컬렉션에 저장된 항목:
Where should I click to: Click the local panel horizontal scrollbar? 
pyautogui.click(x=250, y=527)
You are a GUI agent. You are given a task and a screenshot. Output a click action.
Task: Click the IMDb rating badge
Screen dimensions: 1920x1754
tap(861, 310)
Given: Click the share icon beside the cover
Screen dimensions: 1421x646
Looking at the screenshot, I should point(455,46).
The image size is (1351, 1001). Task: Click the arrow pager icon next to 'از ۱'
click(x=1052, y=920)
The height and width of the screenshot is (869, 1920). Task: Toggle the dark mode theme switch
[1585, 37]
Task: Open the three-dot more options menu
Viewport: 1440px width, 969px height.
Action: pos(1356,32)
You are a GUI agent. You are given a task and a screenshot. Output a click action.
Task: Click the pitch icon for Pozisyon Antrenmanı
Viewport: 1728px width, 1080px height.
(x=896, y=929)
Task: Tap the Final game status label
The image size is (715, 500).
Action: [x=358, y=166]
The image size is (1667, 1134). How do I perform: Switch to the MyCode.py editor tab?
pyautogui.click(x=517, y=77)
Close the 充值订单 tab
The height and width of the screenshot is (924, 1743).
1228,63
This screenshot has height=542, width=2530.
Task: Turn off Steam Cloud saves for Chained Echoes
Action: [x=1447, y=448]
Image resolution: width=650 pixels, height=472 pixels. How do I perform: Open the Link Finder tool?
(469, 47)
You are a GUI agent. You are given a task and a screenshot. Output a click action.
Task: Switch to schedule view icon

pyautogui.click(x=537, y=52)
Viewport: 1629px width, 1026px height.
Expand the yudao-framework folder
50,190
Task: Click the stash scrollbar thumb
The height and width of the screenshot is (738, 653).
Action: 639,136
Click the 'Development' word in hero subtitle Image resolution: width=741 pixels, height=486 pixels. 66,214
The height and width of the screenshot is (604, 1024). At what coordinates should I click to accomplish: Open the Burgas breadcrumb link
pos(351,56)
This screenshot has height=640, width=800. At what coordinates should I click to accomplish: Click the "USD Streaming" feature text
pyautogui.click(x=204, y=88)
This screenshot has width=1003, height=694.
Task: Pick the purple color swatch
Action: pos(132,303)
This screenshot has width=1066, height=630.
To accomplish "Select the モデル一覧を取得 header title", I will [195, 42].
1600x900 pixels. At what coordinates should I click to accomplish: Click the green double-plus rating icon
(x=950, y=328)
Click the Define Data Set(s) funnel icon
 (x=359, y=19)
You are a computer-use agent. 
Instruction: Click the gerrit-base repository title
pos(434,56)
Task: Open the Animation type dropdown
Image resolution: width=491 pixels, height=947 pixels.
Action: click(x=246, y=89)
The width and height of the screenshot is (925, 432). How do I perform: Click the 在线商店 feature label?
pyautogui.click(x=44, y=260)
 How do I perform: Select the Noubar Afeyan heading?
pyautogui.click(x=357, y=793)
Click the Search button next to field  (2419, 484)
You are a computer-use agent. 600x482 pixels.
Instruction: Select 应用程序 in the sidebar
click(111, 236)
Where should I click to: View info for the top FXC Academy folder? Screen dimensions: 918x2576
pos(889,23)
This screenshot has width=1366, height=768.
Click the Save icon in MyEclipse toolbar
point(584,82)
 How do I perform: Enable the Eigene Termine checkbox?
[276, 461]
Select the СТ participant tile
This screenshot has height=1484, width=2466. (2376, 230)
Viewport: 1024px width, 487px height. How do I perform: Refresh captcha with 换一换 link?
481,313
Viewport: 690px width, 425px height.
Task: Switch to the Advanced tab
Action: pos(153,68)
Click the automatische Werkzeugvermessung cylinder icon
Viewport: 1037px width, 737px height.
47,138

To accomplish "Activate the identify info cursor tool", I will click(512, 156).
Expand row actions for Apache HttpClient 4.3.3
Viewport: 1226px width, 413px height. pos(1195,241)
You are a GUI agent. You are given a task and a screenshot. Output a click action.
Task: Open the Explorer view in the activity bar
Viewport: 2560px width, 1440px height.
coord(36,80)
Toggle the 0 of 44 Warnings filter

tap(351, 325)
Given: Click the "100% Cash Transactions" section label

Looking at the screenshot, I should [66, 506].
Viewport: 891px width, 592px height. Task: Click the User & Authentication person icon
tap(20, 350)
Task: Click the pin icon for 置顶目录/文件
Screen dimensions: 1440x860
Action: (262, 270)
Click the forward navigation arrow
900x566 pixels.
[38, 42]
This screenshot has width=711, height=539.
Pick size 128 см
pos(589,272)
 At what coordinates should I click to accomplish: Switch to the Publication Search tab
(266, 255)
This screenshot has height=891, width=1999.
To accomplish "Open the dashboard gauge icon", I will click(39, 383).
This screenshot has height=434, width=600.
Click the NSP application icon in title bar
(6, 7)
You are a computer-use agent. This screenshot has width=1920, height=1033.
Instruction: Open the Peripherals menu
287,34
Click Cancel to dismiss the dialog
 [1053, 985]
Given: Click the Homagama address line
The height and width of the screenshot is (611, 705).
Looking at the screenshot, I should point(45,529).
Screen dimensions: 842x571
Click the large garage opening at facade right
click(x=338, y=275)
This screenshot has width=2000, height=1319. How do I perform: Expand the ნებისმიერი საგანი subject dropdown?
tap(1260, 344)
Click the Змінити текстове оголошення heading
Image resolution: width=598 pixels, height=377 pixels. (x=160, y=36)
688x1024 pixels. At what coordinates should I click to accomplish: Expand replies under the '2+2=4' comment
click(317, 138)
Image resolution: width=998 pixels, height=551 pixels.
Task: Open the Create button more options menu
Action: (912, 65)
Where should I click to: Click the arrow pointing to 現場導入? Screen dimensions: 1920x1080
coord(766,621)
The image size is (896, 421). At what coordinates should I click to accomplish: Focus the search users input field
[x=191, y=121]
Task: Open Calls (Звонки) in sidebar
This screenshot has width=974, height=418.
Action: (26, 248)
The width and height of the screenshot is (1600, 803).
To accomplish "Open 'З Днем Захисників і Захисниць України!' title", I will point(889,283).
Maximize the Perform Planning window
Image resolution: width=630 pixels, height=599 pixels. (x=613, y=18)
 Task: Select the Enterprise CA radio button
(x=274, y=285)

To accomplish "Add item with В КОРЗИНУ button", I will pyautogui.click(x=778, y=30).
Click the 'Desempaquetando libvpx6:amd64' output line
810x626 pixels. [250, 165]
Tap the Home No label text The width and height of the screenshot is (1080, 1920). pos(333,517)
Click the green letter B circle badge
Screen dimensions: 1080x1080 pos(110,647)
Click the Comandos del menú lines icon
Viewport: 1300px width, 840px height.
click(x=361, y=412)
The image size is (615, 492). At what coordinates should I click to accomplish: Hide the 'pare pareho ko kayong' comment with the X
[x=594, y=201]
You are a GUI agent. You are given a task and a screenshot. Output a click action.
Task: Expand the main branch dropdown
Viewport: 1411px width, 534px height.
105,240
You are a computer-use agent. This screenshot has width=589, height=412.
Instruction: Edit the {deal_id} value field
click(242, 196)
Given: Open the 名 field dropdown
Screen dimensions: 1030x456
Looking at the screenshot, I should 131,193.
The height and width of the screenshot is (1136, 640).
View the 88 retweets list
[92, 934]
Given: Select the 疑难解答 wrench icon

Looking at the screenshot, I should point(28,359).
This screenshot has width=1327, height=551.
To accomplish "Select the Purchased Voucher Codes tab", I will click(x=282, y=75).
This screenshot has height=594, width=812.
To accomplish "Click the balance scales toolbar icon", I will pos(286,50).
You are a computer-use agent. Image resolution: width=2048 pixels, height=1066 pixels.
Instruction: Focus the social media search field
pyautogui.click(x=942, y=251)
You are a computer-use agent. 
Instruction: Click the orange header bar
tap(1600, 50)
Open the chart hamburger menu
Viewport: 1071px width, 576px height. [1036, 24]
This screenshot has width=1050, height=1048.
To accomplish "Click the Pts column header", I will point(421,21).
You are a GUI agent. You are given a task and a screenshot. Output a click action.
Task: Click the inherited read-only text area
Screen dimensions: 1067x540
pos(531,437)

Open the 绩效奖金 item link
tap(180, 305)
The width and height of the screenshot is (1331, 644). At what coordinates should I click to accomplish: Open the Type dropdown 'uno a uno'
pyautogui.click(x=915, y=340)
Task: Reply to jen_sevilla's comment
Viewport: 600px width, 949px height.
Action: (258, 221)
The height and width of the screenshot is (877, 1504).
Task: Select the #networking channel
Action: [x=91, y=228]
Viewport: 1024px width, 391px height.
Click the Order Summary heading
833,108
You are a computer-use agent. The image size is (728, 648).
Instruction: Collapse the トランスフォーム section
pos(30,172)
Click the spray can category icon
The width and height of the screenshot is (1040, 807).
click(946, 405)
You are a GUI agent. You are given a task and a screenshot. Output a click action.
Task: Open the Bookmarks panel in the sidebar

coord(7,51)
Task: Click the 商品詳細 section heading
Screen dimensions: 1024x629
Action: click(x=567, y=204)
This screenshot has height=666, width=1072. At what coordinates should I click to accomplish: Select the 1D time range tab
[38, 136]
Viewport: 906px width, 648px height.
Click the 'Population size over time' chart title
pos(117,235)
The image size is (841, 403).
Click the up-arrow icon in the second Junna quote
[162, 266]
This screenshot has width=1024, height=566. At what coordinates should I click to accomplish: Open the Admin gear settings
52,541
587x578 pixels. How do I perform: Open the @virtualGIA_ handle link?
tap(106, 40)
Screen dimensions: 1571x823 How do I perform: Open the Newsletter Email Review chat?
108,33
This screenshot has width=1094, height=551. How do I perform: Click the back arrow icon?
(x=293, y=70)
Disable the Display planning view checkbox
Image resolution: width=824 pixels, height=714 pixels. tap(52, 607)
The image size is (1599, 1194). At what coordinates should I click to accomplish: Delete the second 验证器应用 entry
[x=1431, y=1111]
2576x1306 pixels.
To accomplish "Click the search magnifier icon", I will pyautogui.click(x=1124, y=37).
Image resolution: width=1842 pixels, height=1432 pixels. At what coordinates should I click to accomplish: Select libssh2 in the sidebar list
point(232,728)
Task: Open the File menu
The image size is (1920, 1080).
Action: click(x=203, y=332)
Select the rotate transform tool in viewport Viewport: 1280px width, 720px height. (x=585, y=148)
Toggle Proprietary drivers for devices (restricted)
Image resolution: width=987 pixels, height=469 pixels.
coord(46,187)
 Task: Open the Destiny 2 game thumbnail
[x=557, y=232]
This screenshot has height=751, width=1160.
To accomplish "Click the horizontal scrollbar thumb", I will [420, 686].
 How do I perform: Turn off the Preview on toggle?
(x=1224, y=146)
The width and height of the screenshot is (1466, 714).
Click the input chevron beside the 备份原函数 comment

* [과제 설명] 위 자료의 첫 줄에서 시작해 "Action: [x=358, y=166]"가 있는 줄까지 양 끝을 포함한 줄만 빈 줄을 빼고 '번호'와 '내용' 두 열의 Markdown 표로 옮겨 쓰세요.

* [답변]
| 번호 | 내용 |
|---|---|
| 1 | Where should I click to: Click the local panel horizontal scrollbar?  |
| 2 | pyautogui.click(x=250, y=527) |
| 3 | You are a GUI agent. You are given a task and a screenshot. Output a click action. |
| 4 | Task: Click the IMDb rating badge |
| 5 | Screen dimensions: 1920x1754 |
| 6 | tap(861, 310) |
| 7 | Given: Click the share icon beside the cover |
| 8 | Screen dimensions: 1421x646 |
| 9 | Looking at the screenshot, I should point(455,46). |
| 10 | The image size is (1351, 1001). Task: Click the arrow pager icon next to 'از ۱' |
| 11 | click(x=1052, y=920) |
| 12 | The height and width of the screenshot is (869, 1920). Task: Toggle the dark mode theme switch |
| 13 | [1585, 37] |
| 14 | Task: Open the three-dot more options menu |
| 15 | Viewport: 1440px width, 969px height. |
| 16 | Action: pos(1356,32) |
| 17 | You are a GUI agent. You are given a task and a screenshot. Output a click action. |
| 18 | Task: Click the pitch icon for Pozisyon Antrenmanı |
| 19 | Viewport: 1728px width, 1080px height. |
| 20 | (x=896, y=929) |
| 21 | Task: Tap the Final game status label |
| 22 | The image size is (715, 500). |
| 23 | Action: [x=358, y=166] |